O marido de Adailma lembra que o acompanhamento com um profissional da saúde mental era tortuoso.
“Ela tentou recuperar a sanidade, mas quebrava o tratamento, interrompia e aí começou a agonizar mais. Até que chegou um ponto que foi incontrolável. Ela perdeu a noção do futuro, para ela a vida tinha caráter imediatista, [dizia] que podia morrer a qualquer momento, teve confusão mental”, lembra Luís Filipe.
Luís Filipe conta que a esposa mudou de comportamento depois do trauma sofrido com o naufrágio da lancha — Foto: Reprodução/TV Bahia
O trauma foi tão impactante para a jovem, que ela mudou drasticamente de comportamento depois do naufrágio da embarcação.
“Depois da tragédia, ela ficava estressada. Brigava com o irmão dela. Qualquer coisa para ela era um estresse. Tudo era gritando, com nervoso. E tudo isso foi depois do acidente. Antes disso, ela era uma pessoa feliz. Depois da tragédia acabou tudo. Antes de fazer dois anos [do naufrágio], ela fez essa tragédia com ela também”, disse.
“As lembranças são muito grandes. Pense em todo dia você acordar e não ver uma pessoa que você ama? Todo dia saber que ela passou por essa tragédia tão grande?”, relembra Eliane Santana.

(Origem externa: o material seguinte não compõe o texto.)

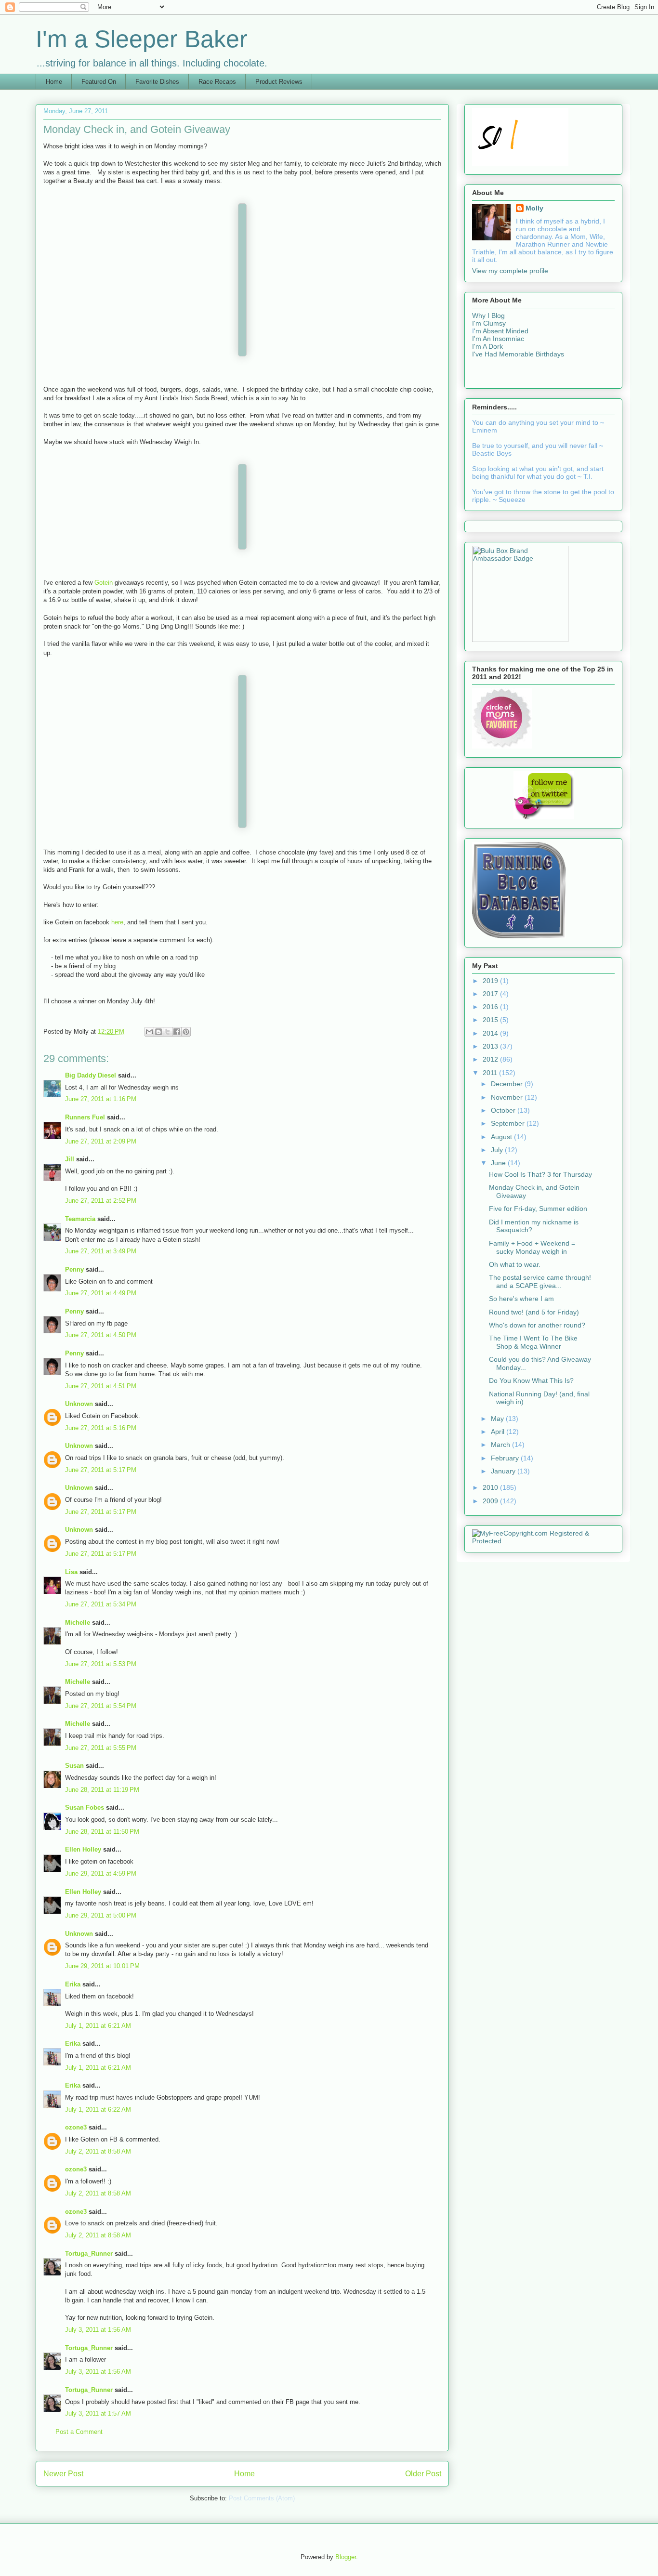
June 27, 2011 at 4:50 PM (100, 1335)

A psicóloga Niliane Brito explica que a mudança de comportamento é um dos sintomas do estresse pós-traumático, porque a pessoa tende a recordar do fato várias vezes, com as mesmas sensações físicas e emocionais que viveu no momento do choque.
“É importante ficar atento ao comportamento após o trauma, como perda de apetite, agressividade, sono irregular, à mudança de comportamento dessa pessoa, porque sempre que ela revive esse movimento traumático, acentua os sintomas”, pondera Niliane.
Filha
Com a perda de Adailma, Luís Filipe cria a filha do casal sozinho — Foto: Reprodução/TV Bahia
Além de ter que conviver com a dor da perda da jovem, o marido de Adailma e a família dela tiveram outra dificuldade: contar à filha que a mãe não voltaria mais para casa.
“É uma falta difícil de superar. No aniversário dela [Adailma], ela [a filha] disse: ‘Tem todo mundo aqui, minha tia. Só falta minha mãe’. Eu não tive nem palavras para dizer a ela, porque ela ainda não entende. Então fica difícil. O pai dela diz que ela está no céu, que uma estrela está olhando para ela, mas é difícil”, lembrou a tia Eliane.
Luís Filipe foi o responsável por levar a verdade para a filha. Por se tratar de uma criança que, na época da tragédia tinha completado quatro anos, ele resolveu tratar do caso com delicadeza.
“Num primeiro momento, contei a verdade para ela, que a mãe tinha morrido. Não explicando exatamente os detalhes da morte, obviamente, para uma criança de quatro anos poder entender. Então falei que a mãe estava no céu, que era uma estrelinha, todas essas questões. E disse que realmente a mãe gosta dela e que está cuidando dela e olhando por ela”.
“De vez em quando, como qualquer criança, ela sente saudades da mãe. Essa semana falou: ‘Papai, eu senti o cheiro da mamãe’ . É muito difícil ter que explicar a uma criança que a mãe dela não volta mais”, conta Luís Filipe.